I'm just getting started on some programming to handle filenames with non-english names on a WinXP system. I've done some recommended reading on unicode and I think I get the basic idea, but some parts are still not very clear to me.
Specifically, what encoding (UTF-8, UTF-16LE/BE) are the file names (not the content, but the actual name of the file) stored in NTFS? Is it possible to open any file using fopen(), which takes a char*, or do I have no choice but to use wfopen(), which uses a wchar_t*, and presumably takes a UTF-16 string?
I tried manually feeding in a UTF-8 encoded string to fopen(), eg.

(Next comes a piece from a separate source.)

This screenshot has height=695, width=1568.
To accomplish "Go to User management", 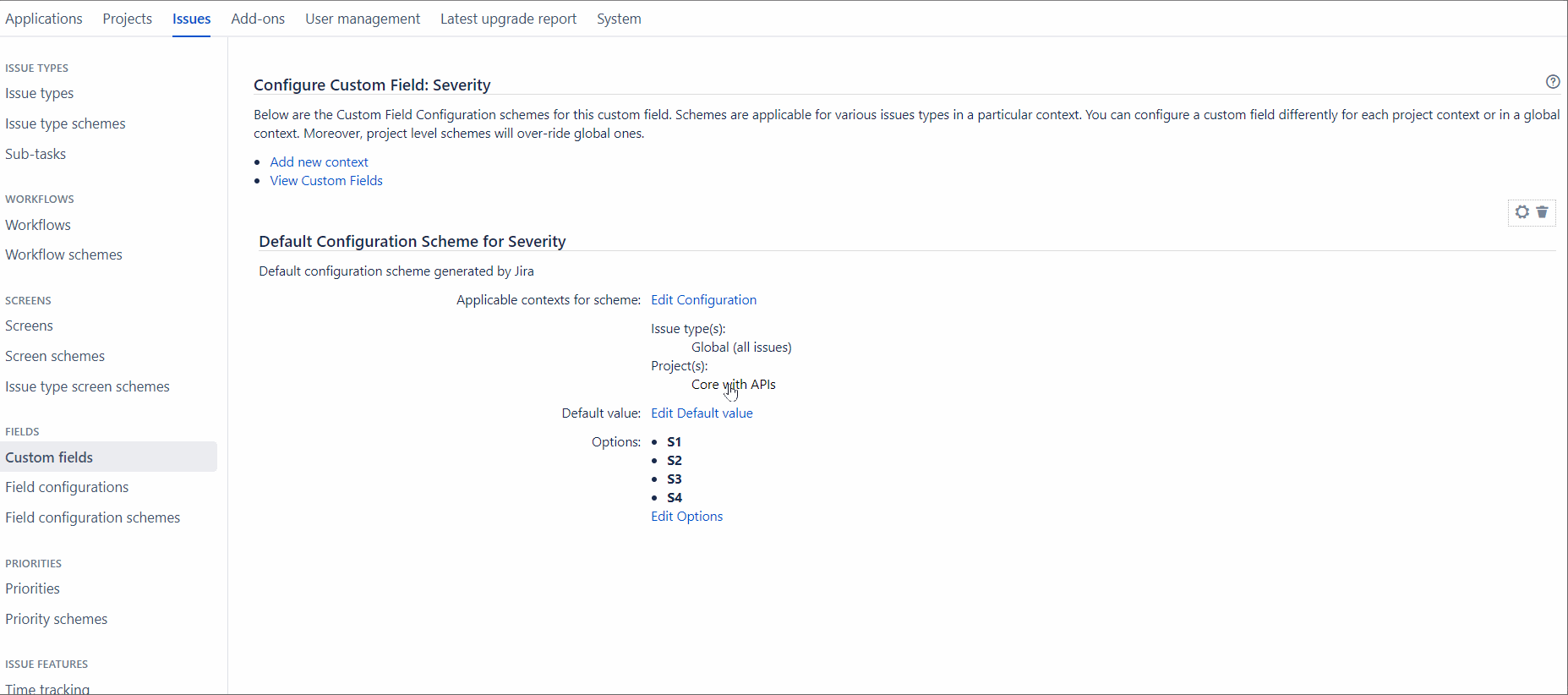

unsigned char filename[] = {0xEA, 0xB0, 0x80, 0x2E, 0x74, 0x78, 0x74, 0x0}; // 가.txt
FILE* f = fopen((char*)filename, "wb+");
but this came out as 'ê°€.txt'.
I was under the impression (which may be wrong) that a UTF8-encoded string would suffice in opening any filename under Windows, because I seem to vaguely remember some Windows application passing around (char*), not (wchar_t*), and having no problems.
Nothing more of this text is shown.